Dataset excerpts:
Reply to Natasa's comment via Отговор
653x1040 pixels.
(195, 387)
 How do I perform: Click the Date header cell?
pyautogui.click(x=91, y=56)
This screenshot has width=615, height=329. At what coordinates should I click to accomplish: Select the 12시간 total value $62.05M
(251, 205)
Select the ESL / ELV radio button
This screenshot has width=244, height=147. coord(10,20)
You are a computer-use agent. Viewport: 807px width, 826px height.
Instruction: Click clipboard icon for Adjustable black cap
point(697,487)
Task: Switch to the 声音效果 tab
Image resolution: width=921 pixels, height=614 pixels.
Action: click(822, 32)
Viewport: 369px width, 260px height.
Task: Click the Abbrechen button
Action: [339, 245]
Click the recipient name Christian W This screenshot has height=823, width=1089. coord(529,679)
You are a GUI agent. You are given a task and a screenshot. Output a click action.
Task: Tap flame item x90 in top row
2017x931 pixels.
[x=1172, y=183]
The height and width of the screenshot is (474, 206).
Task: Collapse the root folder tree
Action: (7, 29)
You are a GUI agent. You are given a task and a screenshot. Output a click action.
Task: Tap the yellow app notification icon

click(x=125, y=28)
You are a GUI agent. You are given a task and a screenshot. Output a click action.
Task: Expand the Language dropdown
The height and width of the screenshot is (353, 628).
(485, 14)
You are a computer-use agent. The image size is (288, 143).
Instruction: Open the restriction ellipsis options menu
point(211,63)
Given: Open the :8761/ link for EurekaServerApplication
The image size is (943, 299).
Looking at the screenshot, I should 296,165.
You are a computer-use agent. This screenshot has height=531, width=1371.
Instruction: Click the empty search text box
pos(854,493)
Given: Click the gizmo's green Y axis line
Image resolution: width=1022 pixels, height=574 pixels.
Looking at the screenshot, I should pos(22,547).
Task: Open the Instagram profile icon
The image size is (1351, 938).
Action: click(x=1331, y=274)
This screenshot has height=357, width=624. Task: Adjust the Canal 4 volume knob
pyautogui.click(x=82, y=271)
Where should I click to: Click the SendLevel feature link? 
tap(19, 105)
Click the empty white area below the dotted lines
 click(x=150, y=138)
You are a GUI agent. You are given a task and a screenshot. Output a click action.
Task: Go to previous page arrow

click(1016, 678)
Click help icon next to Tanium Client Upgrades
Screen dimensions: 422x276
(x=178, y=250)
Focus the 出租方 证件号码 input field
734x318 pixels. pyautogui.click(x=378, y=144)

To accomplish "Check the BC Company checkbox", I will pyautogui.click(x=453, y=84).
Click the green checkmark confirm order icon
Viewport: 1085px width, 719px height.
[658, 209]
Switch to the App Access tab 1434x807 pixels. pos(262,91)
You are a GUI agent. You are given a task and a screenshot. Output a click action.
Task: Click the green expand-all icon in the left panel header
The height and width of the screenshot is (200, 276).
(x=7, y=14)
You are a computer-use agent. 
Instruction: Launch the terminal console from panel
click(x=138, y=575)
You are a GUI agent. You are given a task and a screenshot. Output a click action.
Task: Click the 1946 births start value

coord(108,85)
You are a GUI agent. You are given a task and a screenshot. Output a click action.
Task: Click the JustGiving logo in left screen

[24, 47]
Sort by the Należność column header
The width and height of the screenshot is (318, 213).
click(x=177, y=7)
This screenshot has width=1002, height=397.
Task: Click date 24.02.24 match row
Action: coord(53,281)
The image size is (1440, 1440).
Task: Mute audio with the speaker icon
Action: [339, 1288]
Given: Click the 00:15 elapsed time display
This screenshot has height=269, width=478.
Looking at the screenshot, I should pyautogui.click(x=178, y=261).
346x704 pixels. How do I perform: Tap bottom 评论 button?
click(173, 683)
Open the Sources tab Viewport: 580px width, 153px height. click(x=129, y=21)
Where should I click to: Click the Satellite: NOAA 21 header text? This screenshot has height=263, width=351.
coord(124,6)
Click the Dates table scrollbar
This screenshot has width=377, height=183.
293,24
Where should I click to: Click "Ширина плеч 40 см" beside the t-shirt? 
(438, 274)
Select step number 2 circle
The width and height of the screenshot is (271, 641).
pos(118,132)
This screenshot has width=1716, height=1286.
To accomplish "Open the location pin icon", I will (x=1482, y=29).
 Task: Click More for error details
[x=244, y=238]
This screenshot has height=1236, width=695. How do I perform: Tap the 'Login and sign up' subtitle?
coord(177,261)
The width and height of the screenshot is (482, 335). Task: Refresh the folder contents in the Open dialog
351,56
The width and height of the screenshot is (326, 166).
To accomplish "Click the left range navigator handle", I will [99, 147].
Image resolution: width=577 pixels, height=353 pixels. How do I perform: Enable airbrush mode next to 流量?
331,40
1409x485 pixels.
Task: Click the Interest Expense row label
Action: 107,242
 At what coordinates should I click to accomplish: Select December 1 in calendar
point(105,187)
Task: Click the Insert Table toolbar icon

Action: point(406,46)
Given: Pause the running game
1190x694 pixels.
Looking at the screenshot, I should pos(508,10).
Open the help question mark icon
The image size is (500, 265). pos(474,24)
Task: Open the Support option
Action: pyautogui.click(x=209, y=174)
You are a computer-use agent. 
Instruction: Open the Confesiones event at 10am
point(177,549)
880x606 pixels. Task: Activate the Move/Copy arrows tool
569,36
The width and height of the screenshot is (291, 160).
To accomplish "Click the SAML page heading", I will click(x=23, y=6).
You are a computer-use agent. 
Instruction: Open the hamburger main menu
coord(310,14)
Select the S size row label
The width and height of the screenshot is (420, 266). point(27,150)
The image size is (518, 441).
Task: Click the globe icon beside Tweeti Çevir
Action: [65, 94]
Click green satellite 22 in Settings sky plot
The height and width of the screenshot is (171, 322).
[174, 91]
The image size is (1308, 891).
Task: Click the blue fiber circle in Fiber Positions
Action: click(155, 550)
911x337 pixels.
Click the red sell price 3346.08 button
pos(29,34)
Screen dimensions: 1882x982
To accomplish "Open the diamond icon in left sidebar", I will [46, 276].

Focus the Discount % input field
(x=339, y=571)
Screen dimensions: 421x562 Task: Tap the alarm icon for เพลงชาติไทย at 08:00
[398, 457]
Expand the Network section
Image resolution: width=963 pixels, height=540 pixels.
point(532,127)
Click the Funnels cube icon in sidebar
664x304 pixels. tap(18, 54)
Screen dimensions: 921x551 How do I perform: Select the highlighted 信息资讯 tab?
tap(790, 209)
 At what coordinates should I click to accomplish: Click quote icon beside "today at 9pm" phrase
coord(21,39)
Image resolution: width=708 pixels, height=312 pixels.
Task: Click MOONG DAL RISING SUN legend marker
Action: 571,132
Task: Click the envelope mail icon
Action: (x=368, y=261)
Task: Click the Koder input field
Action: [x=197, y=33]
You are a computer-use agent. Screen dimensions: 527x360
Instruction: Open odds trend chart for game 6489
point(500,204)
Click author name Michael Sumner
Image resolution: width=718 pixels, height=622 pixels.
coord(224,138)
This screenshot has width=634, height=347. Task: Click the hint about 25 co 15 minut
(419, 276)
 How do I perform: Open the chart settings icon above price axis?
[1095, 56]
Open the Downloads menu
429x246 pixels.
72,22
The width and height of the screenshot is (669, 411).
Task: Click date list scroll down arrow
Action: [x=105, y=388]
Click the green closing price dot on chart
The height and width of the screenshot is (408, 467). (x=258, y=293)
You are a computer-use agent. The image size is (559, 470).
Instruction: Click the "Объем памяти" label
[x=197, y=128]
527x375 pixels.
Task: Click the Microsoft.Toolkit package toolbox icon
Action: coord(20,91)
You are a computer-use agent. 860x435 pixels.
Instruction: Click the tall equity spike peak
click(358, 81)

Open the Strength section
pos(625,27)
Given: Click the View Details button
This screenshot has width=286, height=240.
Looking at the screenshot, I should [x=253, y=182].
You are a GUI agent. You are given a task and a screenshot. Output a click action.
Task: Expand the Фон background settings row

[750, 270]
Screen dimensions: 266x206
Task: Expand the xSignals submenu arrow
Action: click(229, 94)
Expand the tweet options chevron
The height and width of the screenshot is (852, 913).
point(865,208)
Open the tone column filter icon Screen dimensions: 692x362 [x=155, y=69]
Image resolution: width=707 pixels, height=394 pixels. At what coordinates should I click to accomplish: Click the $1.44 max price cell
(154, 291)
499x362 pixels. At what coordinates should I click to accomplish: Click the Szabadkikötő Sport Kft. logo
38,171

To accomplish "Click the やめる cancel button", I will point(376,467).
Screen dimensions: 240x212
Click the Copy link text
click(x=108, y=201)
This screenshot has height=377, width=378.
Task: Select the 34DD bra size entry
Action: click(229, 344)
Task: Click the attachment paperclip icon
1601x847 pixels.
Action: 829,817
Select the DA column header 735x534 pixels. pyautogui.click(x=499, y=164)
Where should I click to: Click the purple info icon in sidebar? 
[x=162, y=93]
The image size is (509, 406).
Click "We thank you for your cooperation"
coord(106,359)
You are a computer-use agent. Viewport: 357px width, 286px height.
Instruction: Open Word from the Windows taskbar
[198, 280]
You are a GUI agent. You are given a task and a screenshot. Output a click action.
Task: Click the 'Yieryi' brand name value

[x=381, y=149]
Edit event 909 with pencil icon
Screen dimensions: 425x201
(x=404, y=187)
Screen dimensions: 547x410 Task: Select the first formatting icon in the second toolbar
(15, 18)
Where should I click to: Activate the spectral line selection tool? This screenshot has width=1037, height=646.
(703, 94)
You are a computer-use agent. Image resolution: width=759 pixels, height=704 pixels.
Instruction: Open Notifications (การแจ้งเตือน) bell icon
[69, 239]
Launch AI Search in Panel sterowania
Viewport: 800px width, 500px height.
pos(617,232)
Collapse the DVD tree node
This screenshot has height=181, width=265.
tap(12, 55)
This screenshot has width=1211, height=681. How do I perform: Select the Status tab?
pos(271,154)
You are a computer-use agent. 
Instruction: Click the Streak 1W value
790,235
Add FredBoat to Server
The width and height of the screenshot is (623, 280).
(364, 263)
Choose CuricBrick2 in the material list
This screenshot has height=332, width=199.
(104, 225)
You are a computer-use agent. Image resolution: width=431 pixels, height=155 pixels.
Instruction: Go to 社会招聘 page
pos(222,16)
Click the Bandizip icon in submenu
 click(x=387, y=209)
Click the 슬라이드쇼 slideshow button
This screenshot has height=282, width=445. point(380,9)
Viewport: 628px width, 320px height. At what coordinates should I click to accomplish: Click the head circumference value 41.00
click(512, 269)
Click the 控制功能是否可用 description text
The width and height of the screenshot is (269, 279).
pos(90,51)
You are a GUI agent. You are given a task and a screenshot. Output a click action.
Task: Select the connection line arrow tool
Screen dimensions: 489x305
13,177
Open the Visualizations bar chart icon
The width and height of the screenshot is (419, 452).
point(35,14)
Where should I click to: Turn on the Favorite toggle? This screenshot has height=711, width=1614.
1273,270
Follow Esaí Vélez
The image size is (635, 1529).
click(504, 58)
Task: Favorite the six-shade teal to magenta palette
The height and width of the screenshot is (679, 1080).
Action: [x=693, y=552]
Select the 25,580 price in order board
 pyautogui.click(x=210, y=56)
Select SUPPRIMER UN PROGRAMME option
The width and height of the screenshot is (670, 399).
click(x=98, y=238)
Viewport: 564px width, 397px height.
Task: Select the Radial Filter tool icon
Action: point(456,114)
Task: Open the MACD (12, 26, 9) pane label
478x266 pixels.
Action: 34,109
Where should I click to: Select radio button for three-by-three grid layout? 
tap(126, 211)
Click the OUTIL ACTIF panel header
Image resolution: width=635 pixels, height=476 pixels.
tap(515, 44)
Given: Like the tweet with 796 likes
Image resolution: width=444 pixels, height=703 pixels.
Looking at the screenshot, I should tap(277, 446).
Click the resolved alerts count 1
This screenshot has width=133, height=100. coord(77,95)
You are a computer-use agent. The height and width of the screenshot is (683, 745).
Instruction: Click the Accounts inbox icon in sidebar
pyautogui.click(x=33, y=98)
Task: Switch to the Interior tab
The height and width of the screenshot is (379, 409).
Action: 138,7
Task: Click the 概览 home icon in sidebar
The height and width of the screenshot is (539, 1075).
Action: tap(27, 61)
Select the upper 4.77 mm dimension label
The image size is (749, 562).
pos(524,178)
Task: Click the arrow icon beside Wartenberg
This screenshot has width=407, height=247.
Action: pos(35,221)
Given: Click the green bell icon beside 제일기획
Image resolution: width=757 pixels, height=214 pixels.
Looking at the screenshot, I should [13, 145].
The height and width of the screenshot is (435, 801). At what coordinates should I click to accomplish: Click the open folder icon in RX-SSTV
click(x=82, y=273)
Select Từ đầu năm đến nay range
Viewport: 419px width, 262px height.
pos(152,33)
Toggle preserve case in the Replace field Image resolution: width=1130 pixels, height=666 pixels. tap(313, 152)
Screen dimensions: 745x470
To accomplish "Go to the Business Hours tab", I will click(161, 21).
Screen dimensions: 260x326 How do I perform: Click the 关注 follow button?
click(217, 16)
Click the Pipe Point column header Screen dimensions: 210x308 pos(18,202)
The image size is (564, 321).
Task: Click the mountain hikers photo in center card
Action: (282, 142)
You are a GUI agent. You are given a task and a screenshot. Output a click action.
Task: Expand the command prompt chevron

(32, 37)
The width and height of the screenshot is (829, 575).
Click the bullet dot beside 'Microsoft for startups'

The problem:
Every line above that includes the word "Switch" should be listed.

Response:
Task: Switch to the 声音效果 tab
Switch to the App Access tab 1434x807 pixels. pos(262,91)
Task: Switch to the Interior tab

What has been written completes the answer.